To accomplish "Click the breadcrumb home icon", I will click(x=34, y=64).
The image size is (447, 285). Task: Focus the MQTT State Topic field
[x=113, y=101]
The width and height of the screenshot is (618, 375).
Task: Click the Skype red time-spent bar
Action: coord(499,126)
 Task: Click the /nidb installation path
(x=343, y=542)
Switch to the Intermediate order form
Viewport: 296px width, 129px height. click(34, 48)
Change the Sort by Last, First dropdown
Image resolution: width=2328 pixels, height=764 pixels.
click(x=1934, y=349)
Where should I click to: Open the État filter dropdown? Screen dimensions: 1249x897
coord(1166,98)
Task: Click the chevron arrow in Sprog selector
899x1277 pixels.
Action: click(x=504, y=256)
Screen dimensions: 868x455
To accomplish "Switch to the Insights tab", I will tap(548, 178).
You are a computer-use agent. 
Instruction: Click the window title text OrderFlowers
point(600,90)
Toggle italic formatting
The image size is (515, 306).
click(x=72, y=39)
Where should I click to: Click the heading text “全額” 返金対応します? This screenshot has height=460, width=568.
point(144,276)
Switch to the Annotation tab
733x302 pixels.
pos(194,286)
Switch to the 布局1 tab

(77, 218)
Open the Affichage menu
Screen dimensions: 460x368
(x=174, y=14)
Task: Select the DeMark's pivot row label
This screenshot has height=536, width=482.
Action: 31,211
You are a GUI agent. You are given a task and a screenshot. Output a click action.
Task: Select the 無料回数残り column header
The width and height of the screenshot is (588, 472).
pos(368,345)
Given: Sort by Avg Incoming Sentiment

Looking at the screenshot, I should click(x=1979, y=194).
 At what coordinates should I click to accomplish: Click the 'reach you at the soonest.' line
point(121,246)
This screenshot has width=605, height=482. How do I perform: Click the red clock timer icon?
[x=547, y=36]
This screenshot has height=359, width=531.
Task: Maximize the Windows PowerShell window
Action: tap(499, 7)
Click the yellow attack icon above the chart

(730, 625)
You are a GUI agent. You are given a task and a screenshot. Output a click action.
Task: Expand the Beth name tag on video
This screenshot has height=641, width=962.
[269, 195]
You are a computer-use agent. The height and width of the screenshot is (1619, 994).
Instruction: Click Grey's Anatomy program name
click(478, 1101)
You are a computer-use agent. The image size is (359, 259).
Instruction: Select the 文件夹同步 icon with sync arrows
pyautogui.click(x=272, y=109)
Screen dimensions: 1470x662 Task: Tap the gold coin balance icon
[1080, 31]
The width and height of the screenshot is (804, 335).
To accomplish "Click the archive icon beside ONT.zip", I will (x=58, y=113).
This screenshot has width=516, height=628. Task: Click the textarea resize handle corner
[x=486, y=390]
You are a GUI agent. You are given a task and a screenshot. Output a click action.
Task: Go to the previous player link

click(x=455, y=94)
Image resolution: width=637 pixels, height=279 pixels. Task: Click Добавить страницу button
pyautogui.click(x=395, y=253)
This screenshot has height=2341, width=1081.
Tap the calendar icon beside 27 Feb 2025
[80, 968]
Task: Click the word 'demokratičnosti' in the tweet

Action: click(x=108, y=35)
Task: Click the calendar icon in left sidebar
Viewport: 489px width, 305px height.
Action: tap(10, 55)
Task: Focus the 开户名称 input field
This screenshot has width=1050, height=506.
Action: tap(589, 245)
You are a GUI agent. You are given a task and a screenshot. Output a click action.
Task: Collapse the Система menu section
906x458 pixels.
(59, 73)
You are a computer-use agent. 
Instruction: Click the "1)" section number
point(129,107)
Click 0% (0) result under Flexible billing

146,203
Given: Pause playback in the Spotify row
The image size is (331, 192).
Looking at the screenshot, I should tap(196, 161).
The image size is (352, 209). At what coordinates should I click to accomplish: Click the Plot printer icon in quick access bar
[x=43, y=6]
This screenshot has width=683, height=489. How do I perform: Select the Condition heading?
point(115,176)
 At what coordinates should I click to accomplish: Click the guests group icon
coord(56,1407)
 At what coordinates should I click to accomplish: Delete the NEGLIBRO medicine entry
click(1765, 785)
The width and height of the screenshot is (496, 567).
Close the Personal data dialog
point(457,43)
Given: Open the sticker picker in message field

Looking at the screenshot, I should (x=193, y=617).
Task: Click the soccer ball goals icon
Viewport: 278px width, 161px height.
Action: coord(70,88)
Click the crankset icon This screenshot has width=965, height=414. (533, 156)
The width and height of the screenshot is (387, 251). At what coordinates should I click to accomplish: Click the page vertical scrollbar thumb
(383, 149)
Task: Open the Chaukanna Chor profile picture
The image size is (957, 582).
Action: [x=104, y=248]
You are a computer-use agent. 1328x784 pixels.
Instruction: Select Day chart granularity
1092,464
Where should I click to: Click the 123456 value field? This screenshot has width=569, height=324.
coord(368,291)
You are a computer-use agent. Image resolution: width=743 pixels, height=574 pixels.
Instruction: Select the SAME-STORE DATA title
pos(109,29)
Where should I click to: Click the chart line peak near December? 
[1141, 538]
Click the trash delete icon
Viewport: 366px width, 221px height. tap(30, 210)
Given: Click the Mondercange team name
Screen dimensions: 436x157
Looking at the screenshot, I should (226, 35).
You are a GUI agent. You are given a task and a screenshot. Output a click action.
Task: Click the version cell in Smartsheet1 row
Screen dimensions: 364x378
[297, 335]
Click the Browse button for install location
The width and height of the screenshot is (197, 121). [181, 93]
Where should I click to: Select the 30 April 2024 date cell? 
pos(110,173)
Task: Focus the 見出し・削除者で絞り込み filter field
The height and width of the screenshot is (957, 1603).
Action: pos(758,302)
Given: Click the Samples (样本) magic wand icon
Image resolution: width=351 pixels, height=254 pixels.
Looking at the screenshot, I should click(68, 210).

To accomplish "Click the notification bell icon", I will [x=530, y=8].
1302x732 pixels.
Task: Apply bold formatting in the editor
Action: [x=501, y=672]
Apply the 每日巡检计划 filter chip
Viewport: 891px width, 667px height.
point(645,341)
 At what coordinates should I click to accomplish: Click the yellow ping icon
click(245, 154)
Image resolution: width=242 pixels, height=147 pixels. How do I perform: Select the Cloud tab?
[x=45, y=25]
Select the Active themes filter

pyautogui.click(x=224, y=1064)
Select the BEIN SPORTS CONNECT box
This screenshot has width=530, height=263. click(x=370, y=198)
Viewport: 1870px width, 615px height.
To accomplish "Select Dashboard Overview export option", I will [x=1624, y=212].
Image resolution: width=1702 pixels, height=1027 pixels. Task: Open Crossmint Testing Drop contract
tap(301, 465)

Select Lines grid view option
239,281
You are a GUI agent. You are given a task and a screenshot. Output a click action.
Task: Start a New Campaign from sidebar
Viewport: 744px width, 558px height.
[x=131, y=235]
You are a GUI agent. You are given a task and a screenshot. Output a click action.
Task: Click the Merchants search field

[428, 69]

+--

▶ To do
Rewrite all the rows above, swapping "Where should I click to" for "Where do I click to" and leaving everything else unchanged.

▶ Answer to the problem
To accomplish "Click the breadcrumb home icon", I will click(x=34, y=64).
The image size is (447, 285). Task: Focus the MQTT State Topic field
[x=113, y=101]
The width and height of the screenshot is (618, 375).
Task: Click the Skype red time-spent bar
Action: coord(499,126)
 Task: Click the /nidb installation path
(x=343, y=542)
Switch to the Intermediate order form
Viewport: 296px width, 129px height. click(34, 48)
Change the Sort by Last, First dropdown
Image resolution: width=2328 pixels, height=764 pixels.
click(x=1934, y=349)
Where do I click to: Open the État filter dropdown? Screen dimensions: 1249x897
coord(1166,98)
Task: Click the chevron arrow in Sprog selector
899x1277 pixels.
Action: click(x=504, y=256)
Screen dimensions: 868x455
To accomplish "Switch to the Insights tab", I will tap(548, 178).
You are a computer-use agent. 
Instruction: Click the window title text OrderFlowers
point(600,90)
Toggle italic formatting
The image size is (515, 306).
click(x=72, y=39)
Where do I click to: Click the heading text “全額” 返金対応します? This screenshot has height=460, width=568.
point(144,276)
Switch to the Annotation tab
733x302 pixels.
pos(194,286)
Switch to the 布局1 tab

(77, 218)
Open the Affichage menu
Screen dimensions: 460x368
(x=174, y=14)
Task: Select the DeMark's pivot row label
This screenshot has height=536, width=482.
Action: 31,211
You are a GUI agent. You are given a task and a screenshot. Output a click action.
Task: Select the 無料回数残り column header
The width and height of the screenshot is (588, 472).
pos(368,345)
Given: Sort by Avg Incoming Sentiment

Looking at the screenshot, I should click(x=1979, y=194).
 At what coordinates should I click to accomplish: Click the 'reach you at the soonest.' line
point(121,246)
This screenshot has width=605, height=482. How do I perform: Click the red clock timer icon?
[x=547, y=36]
This screenshot has height=359, width=531.
Task: Maximize the Windows PowerShell window
Action: tap(499, 7)
Click the yellow attack icon above the chart

(730, 625)
You are a GUI agent. You are given a task and a screenshot. Output a click action.
Task: Expand the Beth name tag on video
This screenshot has height=641, width=962.
[269, 195]
You are a computer-use agent. The height and width of the screenshot is (1619, 994).
Instruction: Click Grey's Anatomy program name
click(478, 1101)
You are a computer-use agent. The image size is (359, 259).
Instruction: Select the 文件夹同步 icon with sync arrows
pyautogui.click(x=272, y=109)
Screen dimensions: 1470x662 Task: Tap the gold coin balance icon
[1080, 31]
The width and height of the screenshot is (804, 335).
To accomplish "Click the archive icon beside ONT.zip", I will (x=58, y=113).
This screenshot has width=516, height=628. Task: Click the textarea resize handle corner
[x=486, y=390]
You are a GUI agent. You are given a task and a screenshot. Output a click action.
Task: Go to the previous player link

click(x=455, y=94)
Image resolution: width=637 pixels, height=279 pixels. Task: Click Добавить страницу button
pyautogui.click(x=395, y=253)
This screenshot has height=2341, width=1081.
Tap the calendar icon beside 27 Feb 2025
[80, 968]
Task: Click the word 'demokratičnosti' in the tweet

Action: click(x=108, y=35)
Task: Click the calendar icon in left sidebar
Viewport: 489px width, 305px height.
Action: tap(10, 55)
Task: Focus the 开户名称 input field
This screenshot has width=1050, height=506.
Action: tap(589, 245)
You are a GUI agent. You are given a task and a screenshot. Output a click action.
Task: Collapse the Система menu section
906x458 pixels.
(59, 73)
You are a computer-use agent. 
Instruction: Click the "1)" section number
point(129,107)
Click 0% (0) result under Flexible billing

146,203
Given: Pause playback in the Spotify row
The image size is (331, 192).
Looking at the screenshot, I should tap(196, 161).
The image size is (352, 209). At what coordinates should I click to accomplish: Click the Plot printer icon in quick access bar
[x=43, y=6]
This screenshot has width=683, height=489. How do I perform: Select the Condition heading?
point(115,176)
 At what coordinates should I click to accomplish: Click the guests group icon
coord(56,1407)
 At what coordinates should I click to accomplish: Delete the NEGLIBRO medicine entry
click(1765, 785)
The width and height of the screenshot is (496, 567).
Close the Personal data dialog
point(457,43)
Given: Open the sticker picker in message field

Looking at the screenshot, I should (x=193, y=617).
Task: Click the soccer ball goals icon
Viewport: 278px width, 161px height.
Action: coord(70,88)
Click the crankset icon This screenshot has width=965, height=414. (533, 156)
The width and height of the screenshot is (387, 251). At what coordinates should I click to accomplish: Click the page vertical scrollbar thumb
(383, 149)
Task: Open the Chaukanna Chor profile picture
The image size is (957, 582).
Action: [x=104, y=248]
You are a computer-use agent. 1328x784 pixels.
Instruction: Select Day chart granularity
1092,464
Where do I click to: Click the 123456 value field? This screenshot has width=569, height=324.
coord(368,291)
You are a computer-use agent. Image resolution: width=743 pixels, height=574 pixels.
Instruction: Select the SAME-STORE DATA title
pos(109,29)
Where do I click to: Click the chart line peak near December? 
[1141, 538]
Click the trash delete icon
Viewport: 366px width, 221px height. tap(30, 210)
Given: Click the Mondercange team name
Screen dimensions: 436x157
Looking at the screenshot, I should (226, 35).
You are a GUI agent. You are given a task and a screenshot. Output a click action.
Task: Click the version cell in Smartsheet1 row
Screen dimensions: 364x378
[297, 335]
Click the Browse button for install location
The width and height of the screenshot is (197, 121). [181, 93]
Where do I click to: Select the 30 April 2024 date cell? 
pos(110,173)
Task: Focus the 見出し・削除者で絞り込み filter field
The height and width of the screenshot is (957, 1603).
Action: pos(758,302)
Given: Click the Samples (样本) magic wand icon
Image resolution: width=351 pixels, height=254 pixels.
Looking at the screenshot, I should click(68, 210).

To accomplish "Click the notification bell icon", I will [x=530, y=8].
1302x732 pixels.
Task: Apply bold formatting in the editor
Action: [x=501, y=672]
Apply the 每日巡检计划 filter chip
Viewport: 891px width, 667px height.
point(645,341)
 At what coordinates should I click to accomplish: Click the yellow ping icon
click(245, 154)
Image resolution: width=242 pixels, height=147 pixels. How do I perform: Select the Cloud tab?
[x=45, y=25]
Select the Active themes filter

pyautogui.click(x=224, y=1064)
Select the BEIN SPORTS CONNECT box
This screenshot has width=530, height=263. click(x=370, y=198)
Viewport: 1870px width, 615px height.
To accomplish "Select Dashboard Overview export option", I will [x=1624, y=212].
Image resolution: width=1702 pixels, height=1027 pixels. Task: Open Crossmint Testing Drop contract
tap(301, 465)

Select Lines grid view option
239,281
You are a GUI agent. You are given a task and a screenshot. Output a click action.
Task: Start a New Campaign from sidebar
Viewport: 744px width, 558px height.
[x=131, y=235]
You are a GUI agent. You are given a task and a screenshot. Output a click action.
Task: Click the Merchants search field

[428, 69]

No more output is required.